Psychology, or what user experience specialists call “behavioral economics,” is becoming a bigger part of the design process, said Jennifer Cardello, a user experience specialist at usability consulting company Nielsen Norman Group. “A lot of us come from information architecture or visual design. We think about [design] logically and then are surprised that people don't behave logically,” she said. “Much of what users are doing is dictated by their gut rather than their head.” For instance, many companies are putting client company names—independent of case studies—as well as the logos for mainstream media outlets and the Better Business Bureau logo on their sites. “They're going for the "halo effect' because we see people are swayed by what they see even in their peripheral vision,” Cardello said.

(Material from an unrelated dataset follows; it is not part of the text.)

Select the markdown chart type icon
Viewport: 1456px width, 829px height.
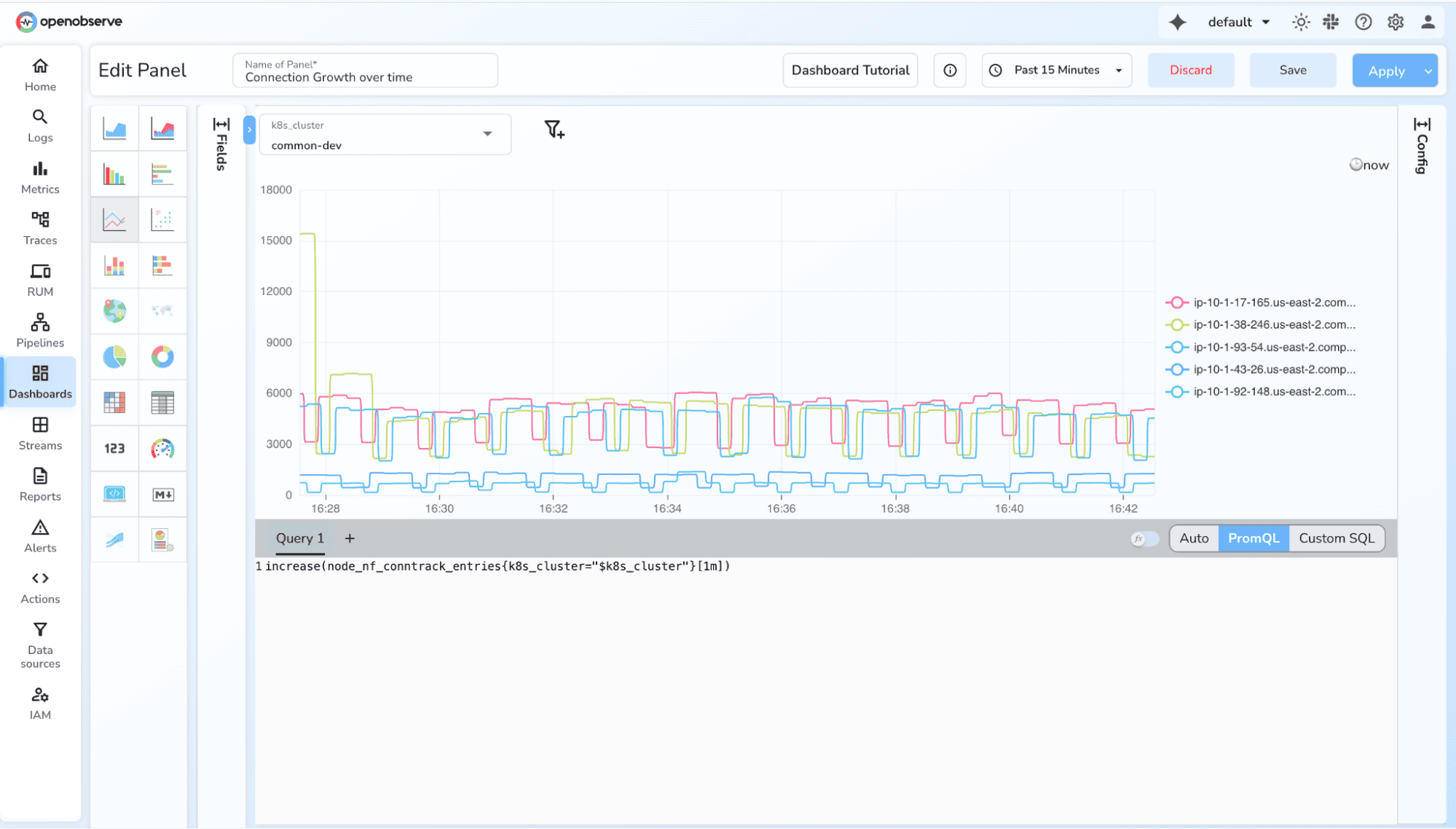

In addition, marketers are making design choices and adding personalization elements based on past purchase behavior. While they have always presented specials and marketing elements based on this information, they are now adding features that give site visitors a more personalized experience overall, including customer service as well as pre- and post-sale content, said Paul Eisen, principal user experience architect at design and usability company TandemSeven.
Site visitors are also far less willing to wait for pricing, which is one of the reasons many sites in the b2b realm have started including a pricing page or pricing widgets to deliver that information immediately, said Kelly Franznick, CEO of user experience, research and design company Blink. “Historically, it was always hidden; but we now know that customers will go somewhere else if they can't find or can't understand your pricing models,” he said. “This might be hard to do if you're a Cisco or an IBM because your offerings are diverse; but it's something that has to happen.”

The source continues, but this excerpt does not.